Per model, from the dashboard (Models → Cache toggle) or the Management API:

curl -X PUT "${OBLETH_ADMIN_BASE_URL}/api/v1/models/$MODEL_ID/cache" \
  -H "Authorization: Bearer $OBLETH_ADMIN_TOKEN" \
  -H "Content-Type: application/json" \
  -d '{"cache_enabled": true, "cache_ttl_secs": 300}'
  • cache_enabled — turn the cache on/off for this model.
  • cache_ttl_secs — entry lifetime in seconds (0 = no expiry).

Changes propagate to every gateway pod immediately via the Redis invalidation channel.

Visibility

Each request records a cache_status of hit, miss, or off in the ClickHouse usage ledger.

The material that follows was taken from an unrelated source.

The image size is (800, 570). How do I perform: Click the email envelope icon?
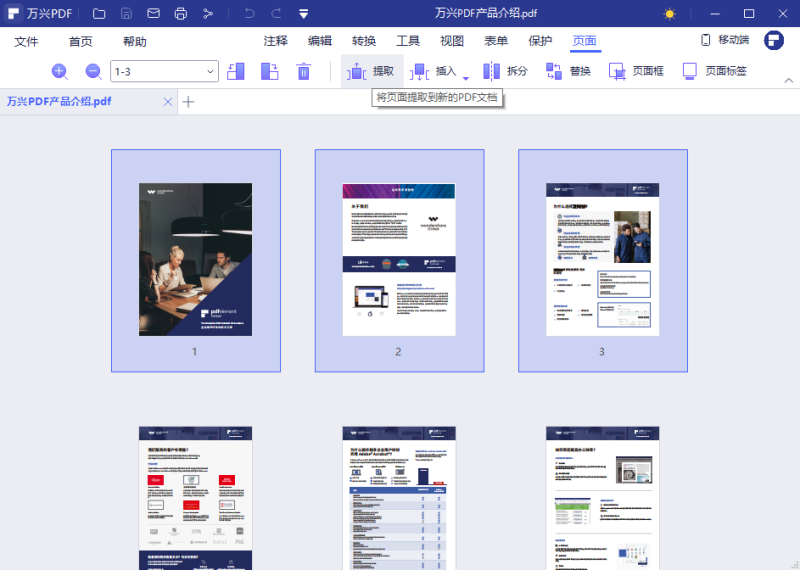(x=153, y=14)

Dashboard: the Models page shows a cache panel with 24h hit rate, hits, misses, and tokens saved.

Management API:

curl "${OBLETH_ADMIN_BASE_URL}/api/v1/usage/cache?since_ms=..." \
  -H "Authorization: Bearer $OBLETH_ADMIN_TOKEN"
# { "hits": 1234, "misses": 5678, "tokens_saved": 987654 }

Prometheus:

  • obleth_cache_lookups_total{result="hit|miss"}
  • obleth_cache_tokens_saved_total

Verifying real offload

The mock backend exposes GET /stats with a true request counter. Run a load test twice (cache off, then on) and compare requests against the number of requests you issued — the delta is exactly the requests the cache absorbed.

Caveats

  • Exact-match only. Requests that differ by a single token miss. (Semantic / vector-based caching is a planned Phase 2 layer on top of this.)
  • The cache trusts that identical inputs yield equivalent outputs. Disable it for models whose responses must be unique per call (e.g. high-temperature sampling where you want variety), or keep the TTL short.